Kansas Snapshots by Gloria Freeland - October 8, 2021
Louis and Luciano
On the inside of a kitchen cabinet door near where she sat, husband Art's mother always hung a calendar - the kind with small
numbers and large open squares where notes could be written. It was Donna's version of a daily planner. When the new year
arrived, she saved the old one.
It was just chance that I recently picked the one for 1961 and began glancing through the months. April 25 had a notation that she and her mother were to have their glasses checked. "Hospital" was a reminder of Donna's volunteer work.
But the box above, Tuesday, April 18, caught my eye. It too had "Hospital" at the top, but penciled at the bottom in her usual handwriting was "Louis Armstrong."
I had heard the story several times over the years. Art's dad had to work that night, but Donna, her brother Pete, Art and his brother Tommy had arrived at Appleton's Cinderella Ballroom around 7 p.m. so they could get a table close to the stage. Armstrong and his All Stars band were in town for only that one night. The early arrival paid off. Art, who was on the side closest to the stage, said once the set began, he could have almost reached out and touched Armstrong.
Donna wasn't one to make a big deal out of things, so the fact that the calendar notation was no more prominent than her other notes didn't surprise me. Still, I thought, "Wow, come on! This is jazz great Louis Armstrong you’re talking about here!"
Years later, daughter Katie thought the event sufficiently important to interview Art for a paper she wrote about Armstrong for a music history class at Kansas State University.
… By being so close - he was within a few arm's lengths of me - I think you can get a measure of a person - what their
personality is like and whether what you are seeing is just an affectation… He was very friendly with those in the audience
and the band members as well. He looked every bit to be a man who truly was doing what he enjoyed - playing music and
Louis didn't hesitate to pass the limelight and credit around. He could no longer hit the high notes as he once could or sustain others. Yet he was such a master of what he was doing that he would just improvise to cover that fact…
I believe they played two sets - a single intermission - and by the time it was over, it was well past midnight.
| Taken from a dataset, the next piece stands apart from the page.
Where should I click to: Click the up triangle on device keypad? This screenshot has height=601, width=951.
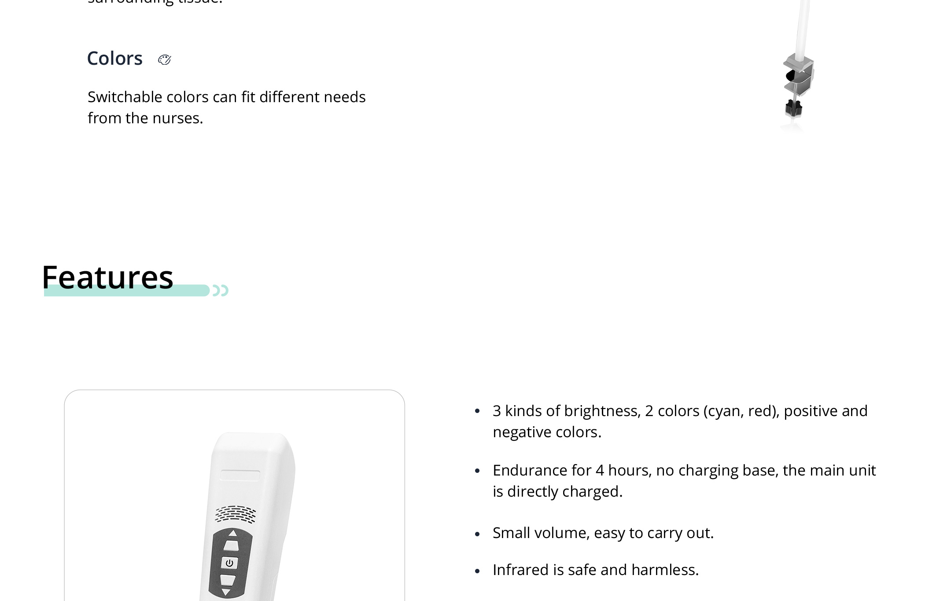pos(233,533)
It was a happy group that left for home.
Armstrong and other jazz performers were favorites with Art's family as evidenced by the number of record albums of this genre
we found in Donna's 1950s-era record cabinet. Daughter Mariya is a fan as well, and she now has her grandmother's collection
in her home.
Armstrong would have been 59 on that April evening and some thought he had abandoned his roots as he got older. In an interview 10 years later, he may have agreed, but in a way that may have surprised his critics.
... I speak of something which I know about and have been doing all my life, and that’s music. And now that I am an elderly man I still feel the same about music and its creations. And at the age of sixty-nine I really don't feel that I am on my way out at all… I feel that I did my most interesting work as I have gotten up into the older age bracket. ...
His words reminded me of when Art and I saw opera star Luciano Pavarotti in April 2002. He performed at Wichita's Kansas
Coliseum. At 66, he still had the same charisma and passion for music he had always demonstrated. Although we were in the
"nosebleed section" of the sold-out 6,000-seat venue, we could still "feel" the magic of something quite special. Pavarotti
sang selections from Tosca, Werther and La Bohème.
At the end, the crowd stood and clapped so long he came back to sing three more songs. One of them was "O Sole Mio," made famous in pop music by Elvis Presley as "It’s Now or Never." Pavarotti asked us to sing along - or to at least hum - because he knew it was familiar.
His performances - both on stage and on television programs featuring "The Three Tenors" - Pavarotti, Placido Domingo and Jose Carreras - introduced opera to people who ordinarily wouldn't have had the opportunity or desire to listen.
And as he aged, Pavarotti received the same type of criticism Armstrong had - that his voice wasn't holding up and that he just didn't have what it took to perform.
Yet both men were supreme entertainers. With their expansive personalities, charm and generosity toward their audiences and others, they connected people to music they might otherwise not have listened to.
My favorite Armstrong song is "What a Wonderful World." He first performed it in 1967, but it didn't become popular until it was included in the movie "Good Morning, Vietnam" 20 years later. It certainly isn't a jazz piece and no one would accuse Armstrong of having a great singing voice.
Unlike food, sleep or shelter, we don't know what the function of music is or why we are drawn to it. But we do know that just like in the other arts, those who are considered greats possess something more than just technical perfection. It is one of those things where a person knows greatness when it is experienced.
Art and I felt that with Luciano nearly 20 years ago. And when I pointed out Donna's pencilled notation to Art, it brought back for him that night with Louis from more than 60 years before.
Left: Donna's calendar notation; center: Art holds the calendar next to a Newspaper.com image of a story in the local mewspaper about the show; right: Mariya holding two of the albums from Donna's record collection.